Back at SO-CAL ASC, the real SSR had arrived, and the staff commenced the transformation. A prototype lowering kit kicked 5 inches from under the front of the truck and 7 inches from the back. This wasn't easy, because the TrailBlazer's front suspension used an upright shaped like a giant C to accommodate the driveshaft. This strange configuration wouldn't hamper the usual 1- or 2-inch drop, but SO-CAL ASC's more aggressive lowering forced them to come up with a one-off spindle and spring solution that worked well for this project. In the rear, the staff rewound the coil springs and relocated the shocks to get the height they needed. But SO-CAL ASC continued to work on the suspension. Specifically, a chassis notch and a Panhard bar was planned to make the lowered SSR driveable.
SO-CAL ASC recruited Alan Budnik, who created SO-CAL Special wheels based on Budnik Wheels' Muroc model. The custom finish on the wheels matches that of the grille, bumpers, trim, and interior, taking advantage of the SSR's aftermarket rake with 19x8s in front and 20x10s at the rear. The rear wheels are wrapped in P295/40R20 Goodyears, and the front wheels are fitted with Goodyear P255/45R19s.

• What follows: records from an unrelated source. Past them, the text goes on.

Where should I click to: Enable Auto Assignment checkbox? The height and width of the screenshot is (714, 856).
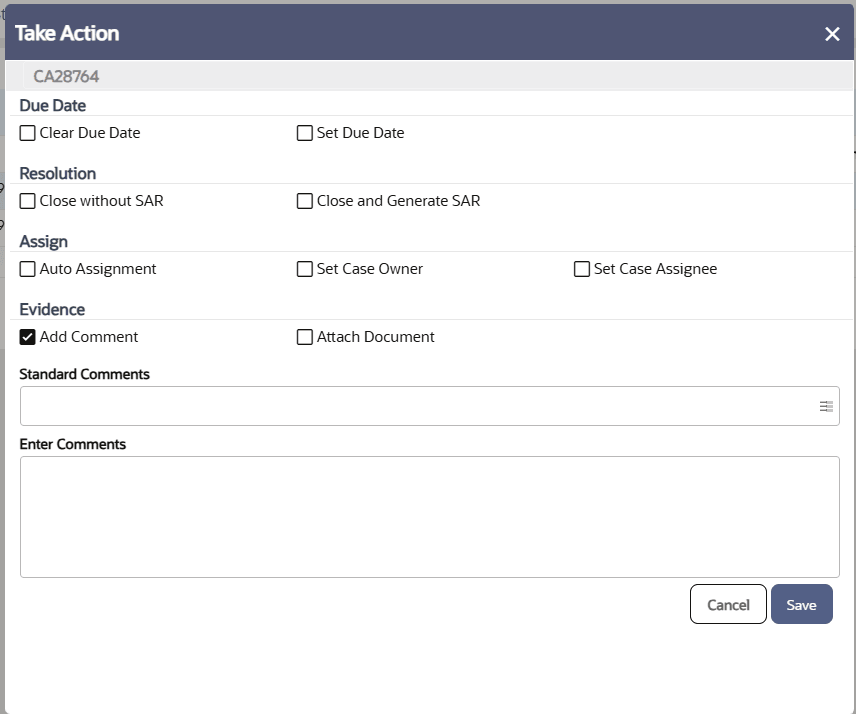click(x=28, y=269)
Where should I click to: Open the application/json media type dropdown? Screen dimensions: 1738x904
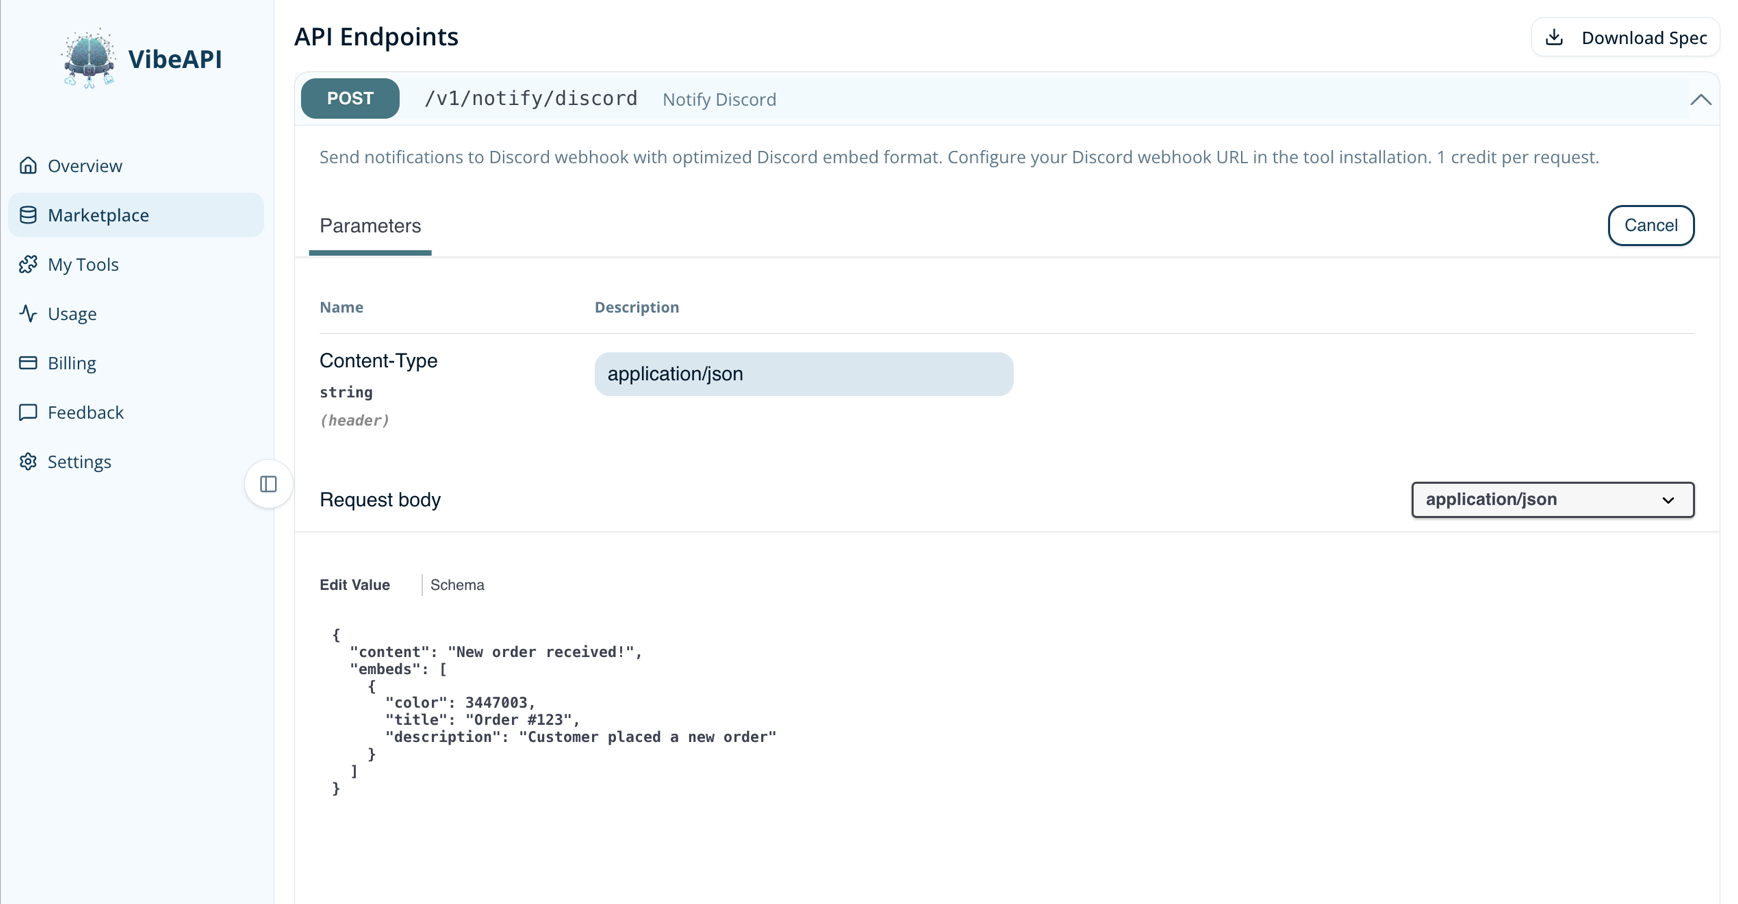click(x=1551, y=499)
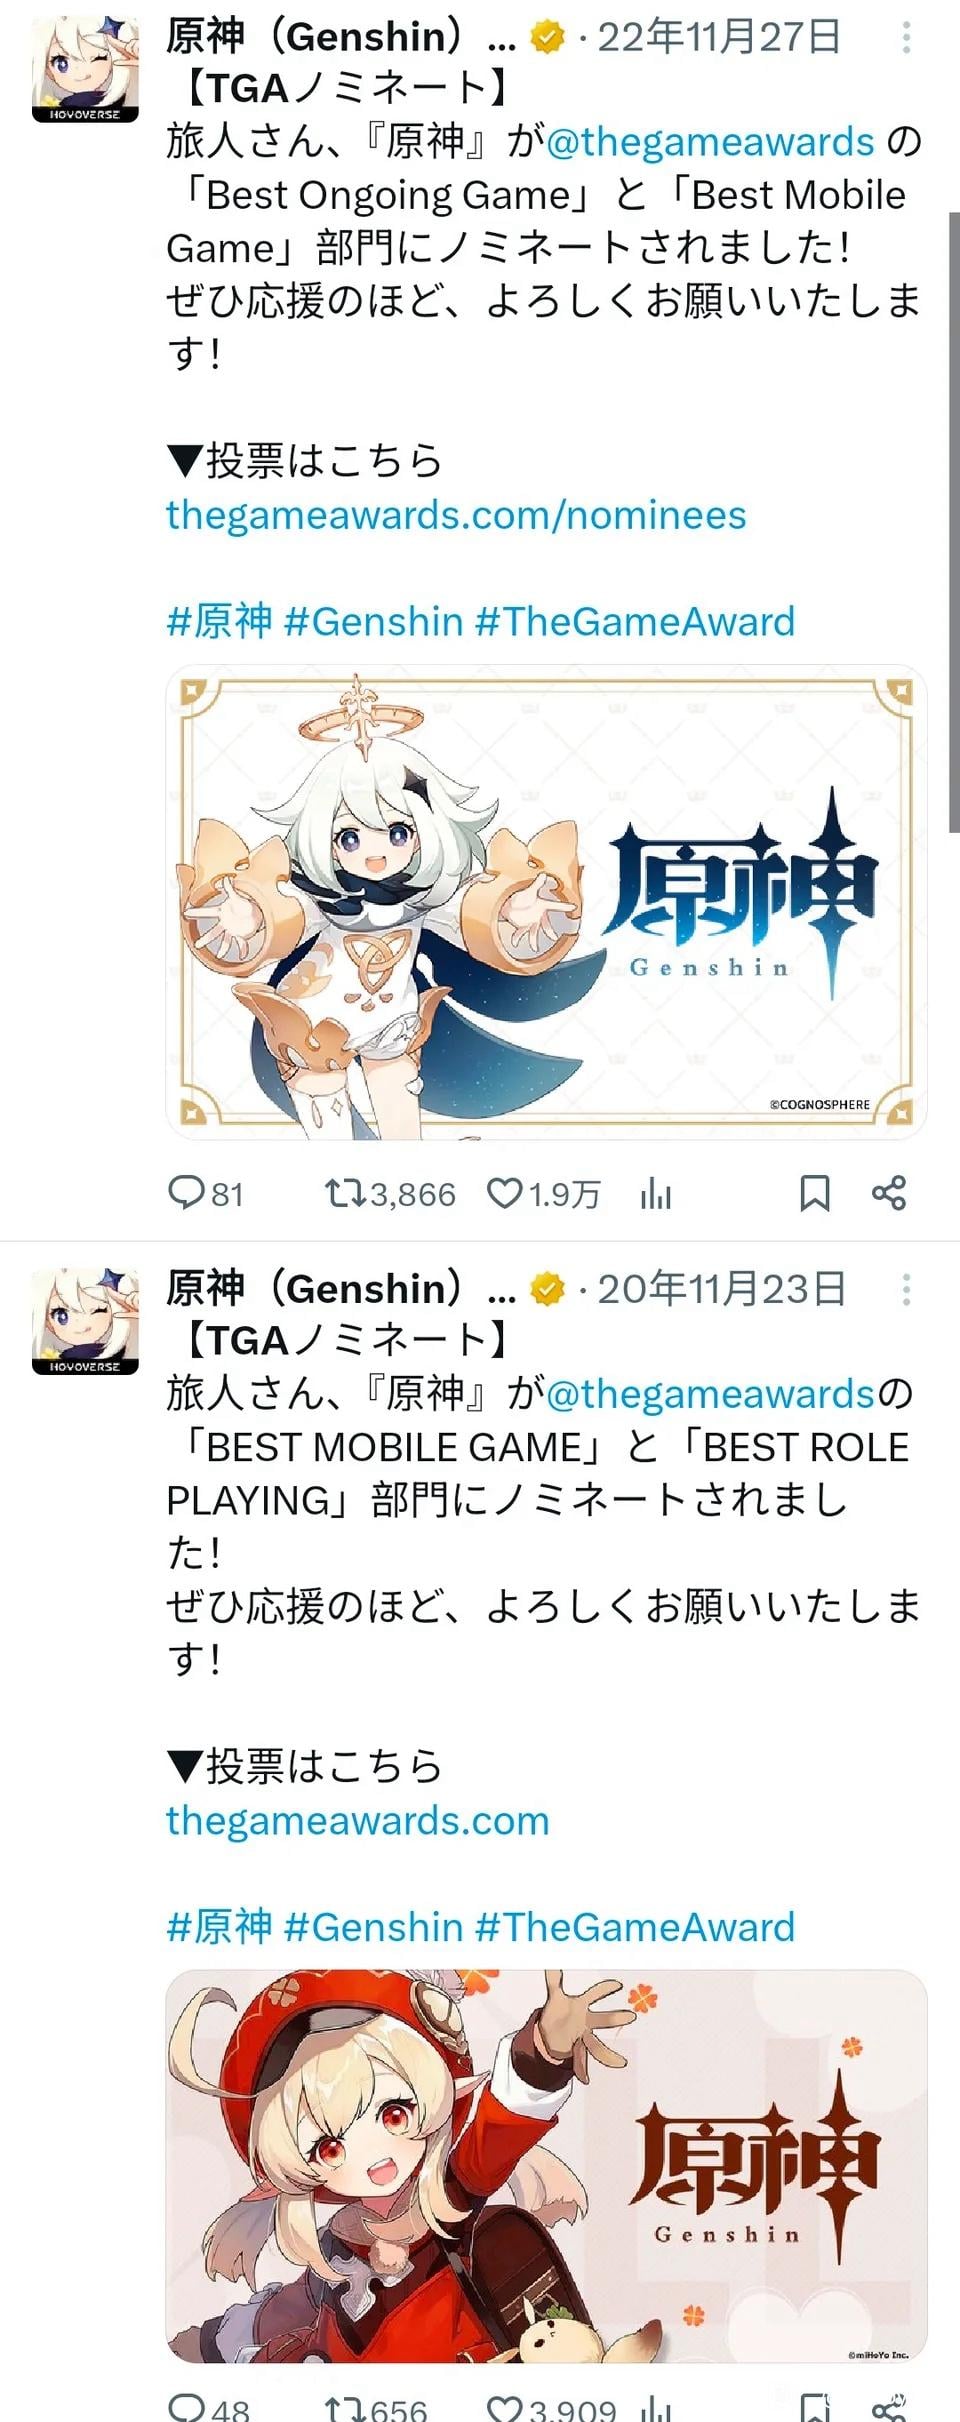Open thegameawards.com link in second tweet
The image size is (960, 2422).
[358, 1820]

This SSR is pretty inside and out. Using PPG materials, SO-CAL ASC lavished the exterior of the SSR with pure orange toner offset by a one-off cream color that matches the SSR's creamy leather interior by Gabe's Auto Upholstery in Bloomington, California. Dennis Ricklefs laid the pinstripe around the SO-CAL ASC scallop. The blue stripe matches the handmade Bow Ties on the front and rear of the SSR. Hand-formed, brass beltline trim incorporates silver SO-CAL ASC badges and a third brake light. Trim outlines the license plate and running boards, as well. The door handles and fuel-filler door are gone, and the fuel inlet is now accessed from inside the bed.
Experiments with clay models led to retro body stylings like the swoopy running boards that follow the factory cutlines, tie together the front and rear fenders, and disguise the low-hanging frame and new front and rear aprons. While the grille looks similar to the factory model, closer inspection reveals the Chevrolet script on the front trim was replaced with a blue Bow Tie, three of the four grille bars were reconfigured, and the honeycomb mesh was discarded. The lower round driving lamps gave way for the hand-formed and V-shaped spring-steel bumper.
Customizing the hood presented a challenge. Punching louvers into the curved shape of the high-strength steel split the metal, which then had to be hand-finished. It was a time-consuming chore. The tailgate was louvered, as well, and serves as the backdrop for the license plate. Drastically shortening and reshaping the lower pan accommodated the new contoured spring-steel bumper and louvered aluminum pan. The rear fender openings were slightly closed to reduce the gap, and the mirrors were removed.
Music, of course, is a necessary component to every aftermarket job. But the boys at SO-CAL didn't get the usual deck-and-two upgrade. Thanks to Scott Beuhl of Fender Custom Shop in Corona, California, SO-CAL ASC has a $12,000 axe, but not for chopping wood. He made a custom Fender Stratocaster electric guitar painted and detailed to match the SO-CAL SSR. At SEMA, it leaned inside the SSR like an orange-flavored swizzle stick in a smoothie, a refreshing sight for passersby and a sweet finishing touch.